Wednesday, August 3, 2016

Holding Patterns

Airplane:
Piper Cherokee (PA-28-161/A)
Hobbs:
1.5 hours
Landings:
1
Flight Profile:
Before departing, I got the following clearance from my instructor (first part of the flight was done under the hood but VFR):
Cleared Rancho Intersection
After takeoff, left turn 270 intercept V23 CARIF intersection
Julian 246 Radial Rancho
Hold west of Rancho
Climb and maintain 3500 feet
Expect Further Clearance 1325 local
After executing the three holds, we would obtain an instrument clearance in the air for ILS Montgomery Field, full stop.
Flight Details:
Today's lesson was holding patterns. The plan was to depart MYF under the hood, intercept V23 and fly to CARIF intersection, and then execute three holding patterns. The first was west of Rancho intersection (344 degree radial from Mission Bay VOR and 246 radial from Julian VOR). These would be right turns (the outbound leg south of the Julian 246). Then we would transition to holding east of Rancho, also right turns, with the outbound leg north of the Julian 246). Finally, we would, at Rancho, attempt to enter a holding pattern with left turns east of the Mission Bay 344 radial). The picture looked something like this:
The three holding patterns
What complicated things a bit was the wind was strong out of the south, and the heading indicator was not functioning properly (after right turns of 180 degrees, which you do constantly in a holding pattern, the heading indicator was off 20 or 30 degrees. It seemed to function ok after left turns). I had to constantly update the heading indicator. Guess I will be ready for next week's partial panel exercise, at least as far as the heading indicator is concerned :-)
Lessons Learned:
  • I identified CARIF by intersecting two radials (Julian 246 and MZB 326 (or V23)). I should have used V23 and DME distance to identify the intersection.
  • It's easy to get confused. I initially held *east* of rancho in pattern 1, not west.
  • In the Cherokee, 3 minutes or so before reaching the holding fix, reduce airspeed (via pitch and power) to about 80 knots and fly the holding patterns at that speed.
  • Don't panic - there is plenty of room on either side of the holding fix for errors. The 1 minute leg timing guarantees you won't be more than 2 minutes from the holding fix.
  • The first fix was entered direct. The second teardrop. When it came time to do the third, which was supposed to be parallel, it was easier for me to visualize teardrop, and that's what I did.
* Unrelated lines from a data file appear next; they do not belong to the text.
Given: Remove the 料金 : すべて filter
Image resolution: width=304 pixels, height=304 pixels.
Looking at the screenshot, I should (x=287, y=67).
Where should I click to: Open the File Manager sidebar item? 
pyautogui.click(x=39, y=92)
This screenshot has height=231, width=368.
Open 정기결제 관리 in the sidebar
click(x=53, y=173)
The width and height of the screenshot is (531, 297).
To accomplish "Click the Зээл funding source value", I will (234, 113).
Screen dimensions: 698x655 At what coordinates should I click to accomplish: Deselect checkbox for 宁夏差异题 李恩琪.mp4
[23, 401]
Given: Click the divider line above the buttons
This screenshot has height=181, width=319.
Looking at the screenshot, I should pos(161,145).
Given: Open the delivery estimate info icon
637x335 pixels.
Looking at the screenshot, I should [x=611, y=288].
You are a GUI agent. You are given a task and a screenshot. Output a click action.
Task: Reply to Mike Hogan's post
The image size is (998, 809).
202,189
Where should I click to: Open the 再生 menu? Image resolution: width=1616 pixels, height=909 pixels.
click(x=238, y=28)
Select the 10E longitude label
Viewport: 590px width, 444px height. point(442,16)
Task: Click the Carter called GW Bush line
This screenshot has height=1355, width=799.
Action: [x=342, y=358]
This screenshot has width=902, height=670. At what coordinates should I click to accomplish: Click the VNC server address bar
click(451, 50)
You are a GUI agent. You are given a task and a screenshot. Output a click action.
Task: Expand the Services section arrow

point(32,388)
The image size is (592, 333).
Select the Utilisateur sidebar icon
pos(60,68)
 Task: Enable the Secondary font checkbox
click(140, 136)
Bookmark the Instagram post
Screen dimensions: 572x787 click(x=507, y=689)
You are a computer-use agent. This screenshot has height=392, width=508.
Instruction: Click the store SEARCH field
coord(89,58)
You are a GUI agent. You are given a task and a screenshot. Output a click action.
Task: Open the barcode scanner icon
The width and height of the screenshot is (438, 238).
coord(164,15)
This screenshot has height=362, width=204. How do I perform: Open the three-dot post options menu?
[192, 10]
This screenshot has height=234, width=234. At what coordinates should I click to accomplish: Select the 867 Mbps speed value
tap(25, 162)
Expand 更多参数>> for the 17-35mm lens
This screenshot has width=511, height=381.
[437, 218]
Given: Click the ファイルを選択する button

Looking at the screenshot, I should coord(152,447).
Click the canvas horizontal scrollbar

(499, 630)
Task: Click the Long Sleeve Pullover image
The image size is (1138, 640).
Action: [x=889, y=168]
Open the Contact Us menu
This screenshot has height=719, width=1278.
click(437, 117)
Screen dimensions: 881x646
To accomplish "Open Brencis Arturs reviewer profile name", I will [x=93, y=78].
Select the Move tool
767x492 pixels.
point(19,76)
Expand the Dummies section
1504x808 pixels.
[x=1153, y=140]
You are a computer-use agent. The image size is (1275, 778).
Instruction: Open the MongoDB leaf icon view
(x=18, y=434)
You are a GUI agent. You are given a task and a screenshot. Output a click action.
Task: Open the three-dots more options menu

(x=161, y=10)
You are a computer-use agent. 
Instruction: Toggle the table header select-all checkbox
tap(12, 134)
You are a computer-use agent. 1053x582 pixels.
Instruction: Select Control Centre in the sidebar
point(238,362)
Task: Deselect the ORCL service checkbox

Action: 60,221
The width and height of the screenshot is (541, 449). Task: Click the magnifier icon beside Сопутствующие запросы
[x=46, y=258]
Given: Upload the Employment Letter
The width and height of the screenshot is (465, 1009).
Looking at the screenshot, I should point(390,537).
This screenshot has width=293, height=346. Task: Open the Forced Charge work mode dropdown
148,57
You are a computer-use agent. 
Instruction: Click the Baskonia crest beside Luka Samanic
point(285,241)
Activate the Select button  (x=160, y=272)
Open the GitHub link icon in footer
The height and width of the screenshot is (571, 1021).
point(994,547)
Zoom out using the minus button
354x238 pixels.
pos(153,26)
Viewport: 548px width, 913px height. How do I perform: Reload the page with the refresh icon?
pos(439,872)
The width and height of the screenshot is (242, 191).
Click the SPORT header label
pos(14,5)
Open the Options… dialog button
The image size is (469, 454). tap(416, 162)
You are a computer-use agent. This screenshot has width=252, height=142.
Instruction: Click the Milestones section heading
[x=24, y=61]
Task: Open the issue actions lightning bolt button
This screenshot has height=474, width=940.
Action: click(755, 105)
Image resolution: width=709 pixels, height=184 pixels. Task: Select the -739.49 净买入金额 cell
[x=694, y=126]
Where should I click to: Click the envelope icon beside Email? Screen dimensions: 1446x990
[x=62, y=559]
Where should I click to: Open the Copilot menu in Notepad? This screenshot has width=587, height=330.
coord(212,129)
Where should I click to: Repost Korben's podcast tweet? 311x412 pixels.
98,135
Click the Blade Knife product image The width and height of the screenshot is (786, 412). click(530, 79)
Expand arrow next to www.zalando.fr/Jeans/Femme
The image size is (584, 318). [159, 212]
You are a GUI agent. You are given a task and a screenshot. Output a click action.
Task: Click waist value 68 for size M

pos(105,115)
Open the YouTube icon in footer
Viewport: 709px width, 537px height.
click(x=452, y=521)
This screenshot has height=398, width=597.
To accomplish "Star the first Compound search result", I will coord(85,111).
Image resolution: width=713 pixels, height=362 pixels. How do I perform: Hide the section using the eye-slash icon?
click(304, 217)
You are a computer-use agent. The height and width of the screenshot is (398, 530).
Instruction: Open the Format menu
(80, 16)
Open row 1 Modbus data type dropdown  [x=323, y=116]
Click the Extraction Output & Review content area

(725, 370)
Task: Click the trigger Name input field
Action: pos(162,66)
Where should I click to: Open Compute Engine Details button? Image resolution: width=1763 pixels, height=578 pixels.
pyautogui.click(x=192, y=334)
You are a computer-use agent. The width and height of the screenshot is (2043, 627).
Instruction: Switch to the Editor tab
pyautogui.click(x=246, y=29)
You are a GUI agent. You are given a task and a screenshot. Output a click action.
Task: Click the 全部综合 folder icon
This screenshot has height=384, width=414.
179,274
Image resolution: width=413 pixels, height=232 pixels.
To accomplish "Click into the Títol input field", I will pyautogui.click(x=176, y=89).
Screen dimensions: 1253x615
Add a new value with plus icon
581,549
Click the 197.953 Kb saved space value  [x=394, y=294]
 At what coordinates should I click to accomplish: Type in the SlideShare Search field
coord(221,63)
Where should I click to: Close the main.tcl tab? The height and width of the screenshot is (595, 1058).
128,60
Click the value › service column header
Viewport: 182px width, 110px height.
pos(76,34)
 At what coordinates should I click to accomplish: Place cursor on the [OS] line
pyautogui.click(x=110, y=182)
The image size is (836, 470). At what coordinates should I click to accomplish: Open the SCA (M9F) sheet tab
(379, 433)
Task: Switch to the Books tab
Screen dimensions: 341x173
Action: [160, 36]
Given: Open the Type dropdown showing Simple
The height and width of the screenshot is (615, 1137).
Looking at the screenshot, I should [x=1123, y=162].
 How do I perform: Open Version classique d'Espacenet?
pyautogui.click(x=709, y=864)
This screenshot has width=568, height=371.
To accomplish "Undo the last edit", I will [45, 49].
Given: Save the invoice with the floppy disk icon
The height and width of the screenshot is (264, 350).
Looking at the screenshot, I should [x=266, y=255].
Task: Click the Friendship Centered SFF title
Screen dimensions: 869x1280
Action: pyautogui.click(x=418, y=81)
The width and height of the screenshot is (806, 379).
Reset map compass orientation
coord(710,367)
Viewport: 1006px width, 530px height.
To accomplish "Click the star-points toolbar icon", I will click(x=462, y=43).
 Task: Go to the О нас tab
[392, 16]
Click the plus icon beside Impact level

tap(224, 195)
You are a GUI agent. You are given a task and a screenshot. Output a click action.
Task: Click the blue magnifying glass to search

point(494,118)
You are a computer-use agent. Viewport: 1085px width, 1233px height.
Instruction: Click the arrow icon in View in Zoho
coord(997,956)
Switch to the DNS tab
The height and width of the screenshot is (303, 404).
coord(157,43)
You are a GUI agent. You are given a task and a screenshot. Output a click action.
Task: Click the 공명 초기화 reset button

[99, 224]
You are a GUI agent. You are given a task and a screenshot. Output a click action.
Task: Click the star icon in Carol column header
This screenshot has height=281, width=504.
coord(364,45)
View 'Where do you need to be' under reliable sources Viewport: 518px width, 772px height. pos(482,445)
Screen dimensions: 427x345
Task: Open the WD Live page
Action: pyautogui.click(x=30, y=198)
I turned north 30 degrees right of what I would have flown for the parallel entry, flew for a minute, then turned back to the inbound leg heading (164). My instructor was happy with that - keep in mind that for the practical test, any method that gets me into the holding pattern is acceptable.
  • I need to pay attention to the nav1/nav2 switch that controls what radio the DME is remoted to. I flew at times with it remoted on nav 2, and was confused by what was happening until my instructor pointed it out. I'm trying to think of a reason I would ever want to have it set on nav 2, so need to add that to my preflight checks.
My notepad after the flight with assignments from ATC
  • The ILS into MYF was uneventful, except once again, given a practice approach. Once again, 4000 feet was last assigned altitude, and this worked well.
  • Needed to do better identifying tuned VORs. I did it on the ground before takeoff (was able to receive both MZB and JUL) but in the air, I seemed to forget the importance, and flew for a while on the wrong VOR. 
  • Calling in for a clearance from the air is pretty easy: "Socal approach, cherokee 9206N in vicinity of Lake Hodges, instrument request" - "Cherokee 9206N go ahead" - "Cherokee 9206N is PA-28-161/A requesting instrument approach montgomery field full stop". After that, basically got cleared to class Bravo, fly VFR, sqwawk and ident, headings and altitudes to the localizer. I was prepared to get a more complete clearance and readback like when calling from the ground but pretty much we just jumped in (I think my instructor called it a "pop-up request" when you get a clearance from the air).